Eine weitere Möglichkeit zur interaktiven Kommunikation mit einem WWW-Server bieten anklickbare Karten. Eine offensichtliche Anwendung dafür sind geographische Karten, wie z.B. die Karte deutscher WWW-Server. Anklicken der gekennzeichneten Quadrate liefert Ortsinformationen bzw. Verweise auf WWW-Server. Unsere Begrüßungsseite erlaubt durch Anklicken des betreffenden Stichworts oder Icons die schnelle Wahl eines Hauptthemas. Der Citronensäurezyklus zeigt eine Anwendungsmöglichkeit in der Chemie; Anklicken eines der Rechtecke liefert einen Verweis.

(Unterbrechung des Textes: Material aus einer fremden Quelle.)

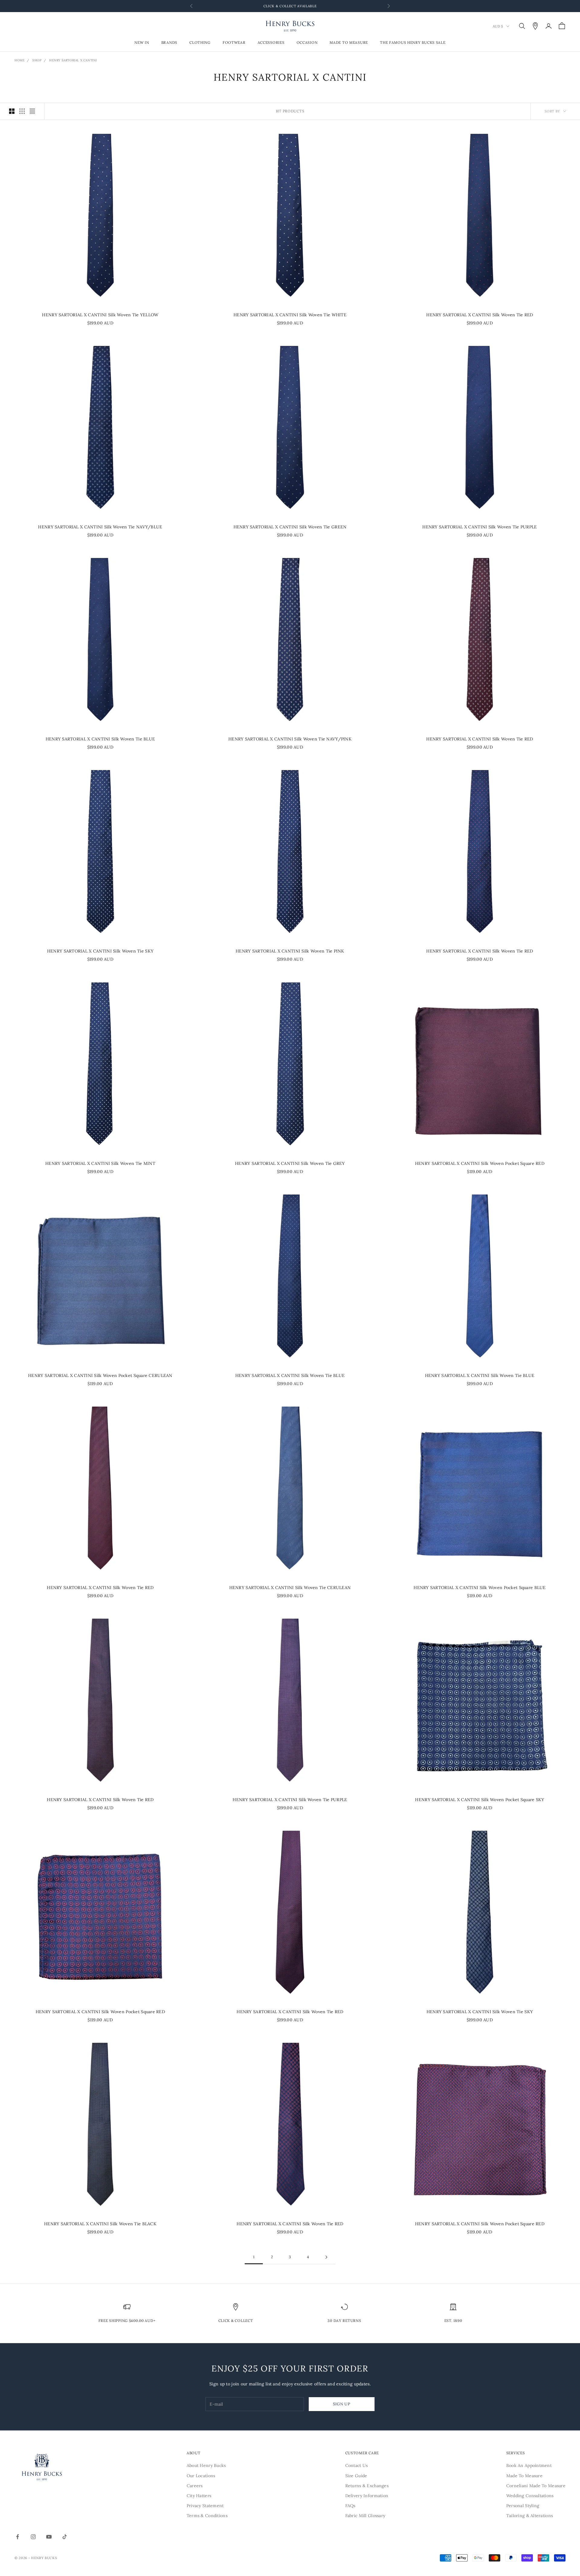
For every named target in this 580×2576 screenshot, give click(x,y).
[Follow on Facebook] (17, 2537)
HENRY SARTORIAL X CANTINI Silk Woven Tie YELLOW (100, 315)
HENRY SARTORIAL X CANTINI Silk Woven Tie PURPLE (479, 527)
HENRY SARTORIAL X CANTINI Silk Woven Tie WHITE (290, 315)
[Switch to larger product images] (11, 111)
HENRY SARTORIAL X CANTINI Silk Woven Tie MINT (100, 1163)
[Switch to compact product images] (32, 111)
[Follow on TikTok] (65, 2537)
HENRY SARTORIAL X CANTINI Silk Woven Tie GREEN (290, 527)
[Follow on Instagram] (33, 2537)
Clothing (200, 42)
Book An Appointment (529, 2465)
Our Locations (201, 2475)
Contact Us (356, 2465)
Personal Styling (522, 2505)
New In (141, 42)
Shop (36, 60)
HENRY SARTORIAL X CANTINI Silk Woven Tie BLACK (100, 2223)
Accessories (271, 42)
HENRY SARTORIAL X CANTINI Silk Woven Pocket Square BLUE (480, 1587)
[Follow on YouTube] (49, 2537)
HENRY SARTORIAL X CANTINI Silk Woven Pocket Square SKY (479, 1799)
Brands (169, 42)
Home (19, 60)
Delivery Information (366, 2495)
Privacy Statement (205, 2505)
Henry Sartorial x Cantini (73, 60)
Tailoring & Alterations (529, 2515)
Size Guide (356, 2475)
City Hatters (199, 2495)
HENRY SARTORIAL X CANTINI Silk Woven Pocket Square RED (479, 1163)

Eine andere Erweiterung betrifft Spektren oder Chromatogramme. Beispielsweise ist es nützlich, wenn man einen Ausschnitt aus einem NMR-Spektrum vergrößert betrachten kann. Eine einfache Ausschnittsvergrößerung einer Pixelgraphik ist dafür allerdings nicht hilfreich. Sinnvoll ist hingegen die Übergabe von x,y-Wertepaaren an ein geeignetes Graphikprogramm wie "xmgr" oder "xgraph".
Für den kommerziellen Einsatz in den Bereichen "Electronic Publishing" oder "Datenbankabfragen" stehen zwar zur Zeit schon Möglichkeiten der Zugangsbeschränkung zur Verfügung, ein allgemein anwendbares Abrechnungsverfahren müßte aber noch entwickelt werden.
Das WWW-System wächst zwar gegenwärtig exponentiell, Weiterentwicklungen sind aber notwendig und auch im Gange. So ist das gegenwärtig eingesetzte HTML-2 zu restriktiv, da es keine Unterstützung für Indizes, mathematische Formeln oder Tabellen bietet. Diese Funktionalitäten werden aber in HTML-3 (HTML+) vorhanden sein; ein Beispiel wird hier mit einer Testversion des Betrachtungsprogramms "arena" gezeigt.
Ein mehr technisches Problem liegt darin, daß der versprochene "information superhighway" noch keine Realität ist. Folglich ist der Zugriff auf entfernte Rechner oftmals sehr langsam oder auch temporär unmöglich. Leider kann man sich auch auf die URLs nicht dauerhaft verlassen, da Dokumente verschoben werden oder Maschinennamen sich ändern.
Schließlich besteht ein großes Problem auch darin, eine benötigte Information schnell zu finden. Obwohl es verschiedene Indizierungsschemata gibt, sei es durch zusammengetragene Listen oder über automatische Roboter ("Spinnen"), die das weltweite Netz durchstreifen, existiert noch keine wirklich befriedigende Lösung. Erwähnen möchte ich noch eine in Graz entwickelte Alternative zum WWW, genannt "Hyper-G". "Hyper-G" bietet wohl Vorteile im Bereich verteilter Datenbanksysteme, ist aber nicht skalierbar, schwieriger zu installieren und weniger flexibel als WWW.